◆ **What is required**:
Write each entry out once more, please, precisely as shown.

◆ **Provided records**:
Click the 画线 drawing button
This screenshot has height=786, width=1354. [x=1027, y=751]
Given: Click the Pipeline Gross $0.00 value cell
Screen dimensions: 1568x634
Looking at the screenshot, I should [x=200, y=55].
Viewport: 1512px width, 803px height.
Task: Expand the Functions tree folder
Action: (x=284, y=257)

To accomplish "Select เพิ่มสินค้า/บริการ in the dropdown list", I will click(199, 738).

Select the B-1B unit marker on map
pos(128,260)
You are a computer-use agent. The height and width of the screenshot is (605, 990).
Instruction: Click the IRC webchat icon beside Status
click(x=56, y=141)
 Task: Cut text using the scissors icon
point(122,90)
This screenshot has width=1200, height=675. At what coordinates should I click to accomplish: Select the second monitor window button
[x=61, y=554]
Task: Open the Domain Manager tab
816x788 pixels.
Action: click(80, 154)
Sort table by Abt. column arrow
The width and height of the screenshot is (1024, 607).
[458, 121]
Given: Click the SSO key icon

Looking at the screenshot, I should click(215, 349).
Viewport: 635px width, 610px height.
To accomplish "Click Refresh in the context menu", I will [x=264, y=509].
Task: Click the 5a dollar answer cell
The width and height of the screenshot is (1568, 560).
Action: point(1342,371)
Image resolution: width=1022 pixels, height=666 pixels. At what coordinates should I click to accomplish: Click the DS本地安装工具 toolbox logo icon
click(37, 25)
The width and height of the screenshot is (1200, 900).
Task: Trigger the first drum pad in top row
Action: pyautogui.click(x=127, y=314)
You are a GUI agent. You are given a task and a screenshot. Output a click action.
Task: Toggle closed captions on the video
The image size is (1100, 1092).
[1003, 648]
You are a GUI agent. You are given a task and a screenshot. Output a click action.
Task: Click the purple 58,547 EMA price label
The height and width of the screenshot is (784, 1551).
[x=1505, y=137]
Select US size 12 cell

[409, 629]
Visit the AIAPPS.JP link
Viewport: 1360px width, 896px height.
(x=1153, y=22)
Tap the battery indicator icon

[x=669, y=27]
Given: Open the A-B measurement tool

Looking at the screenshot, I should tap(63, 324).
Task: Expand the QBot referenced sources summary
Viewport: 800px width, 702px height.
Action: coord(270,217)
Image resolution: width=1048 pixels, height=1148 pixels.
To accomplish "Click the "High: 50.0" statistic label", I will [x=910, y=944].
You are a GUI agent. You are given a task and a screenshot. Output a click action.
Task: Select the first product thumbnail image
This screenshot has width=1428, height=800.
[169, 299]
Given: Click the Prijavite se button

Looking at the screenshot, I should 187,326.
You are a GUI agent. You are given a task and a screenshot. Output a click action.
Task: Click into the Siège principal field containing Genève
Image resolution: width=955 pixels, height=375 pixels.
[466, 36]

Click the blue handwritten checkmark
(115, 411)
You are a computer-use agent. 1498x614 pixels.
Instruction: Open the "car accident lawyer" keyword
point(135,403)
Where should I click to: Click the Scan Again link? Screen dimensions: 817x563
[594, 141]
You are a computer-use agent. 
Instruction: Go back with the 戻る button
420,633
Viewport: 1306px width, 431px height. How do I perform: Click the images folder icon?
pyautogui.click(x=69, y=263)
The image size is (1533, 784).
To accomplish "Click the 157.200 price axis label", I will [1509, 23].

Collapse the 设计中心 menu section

◆ **Task response**:
Click the 画线 drawing button
This screenshot has height=786, width=1354. [x=1027, y=751]
Given: Click the Pipeline Gross $0.00 value cell
Screen dimensions: 1568x634
Looking at the screenshot, I should [x=200, y=55].
Viewport: 1512px width, 803px height.
Task: Expand the Functions tree folder
Action: (x=284, y=257)

To accomplish "Select เพิ่มสินค้า/บริการ in the dropdown list", I will click(199, 738).

Select the B-1B unit marker on map
pos(128,260)
You are a computer-use agent. The height and width of the screenshot is (605, 990).
Instruction: Click the IRC webchat icon beside Status
click(x=56, y=141)
 Task: Cut text using the scissors icon
point(122,90)
This screenshot has width=1200, height=675. At what coordinates should I click to accomplish: Select the second monitor window button
[x=61, y=554]
Task: Open the Domain Manager tab
816x788 pixels.
Action: click(80, 154)
Sort table by Abt. column arrow
The width and height of the screenshot is (1024, 607).
[458, 121]
Given: Click the SSO key icon

Looking at the screenshot, I should click(215, 349).
Viewport: 635px width, 610px height.
To accomplish "Click Refresh in the context menu", I will [x=264, y=509].
Task: Click the 5a dollar answer cell
The width and height of the screenshot is (1568, 560).
Action: point(1342,371)
Image resolution: width=1022 pixels, height=666 pixels. At what coordinates should I click to accomplish: Click the DS本地安装工具 toolbox logo icon
click(37, 25)
The width and height of the screenshot is (1200, 900).
Task: Trigger the first drum pad in top row
Action: pyautogui.click(x=127, y=314)
You are a GUI agent. You are given a task and a screenshot. Output a click action.
Task: Toggle closed captions on the video
The image size is (1100, 1092).
[1003, 648]
You are a GUI agent. You are given a task and a screenshot. Output a click action.
Task: Click the purple 58,547 EMA price label
The height and width of the screenshot is (784, 1551).
[x=1505, y=137]
Select US size 12 cell

[409, 629]
Visit the AIAPPS.JP link
Viewport: 1360px width, 896px height.
(x=1153, y=22)
Tap the battery indicator icon

[x=669, y=27]
Given: Open the A-B measurement tool

Looking at the screenshot, I should tap(63, 324).
Task: Expand the QBot referenced sources summary
Viewport: 800px width, 702px height.
Action: coord(270,217)
Image resolution: width=1048 pixels, height=1148 pixels.
To accomplish "Click the "High: 50.0" statistic label", I will [x=910, y=944].
You are a GUI agent. You are given a task and a screenshot. Output a click action.
Task: Select the first product thumbnail image
This screenshot has width=1428, height=800.
[169, 299]
Given: Click the Prijavite se button

Looking at the screenshot, I should 187,326.
You are a GUI agent. You are given a task and a screenshot. Output a click action.
Task: Click into the Siège principal field containing Genève
Image resolution: width=955 pixels, height=375 pixels.
[466, 36]

Click the blue handwritten checkmark
(115, 411)
You are a computer-use agent. 1498x614 pixels.
Instruction: Open the "car accident lawyer" keyword
point(135,403)
Where should I click to: Click the Scan Again link? Screen dimensions: 817x563
[594, 141]
You are a computer-use agent. 
Instruction: Go back with the 戻る button
420,633
Viewport: 1306px width, 431px height. How do I perform: Click the images folder icon?
pyautogui.click(x=69, y=263)
The image size is (1533, 784).
To accomplish "Click the 157.200 price axis label", I will [1509, 23].

Collapse the 设计中心 menu section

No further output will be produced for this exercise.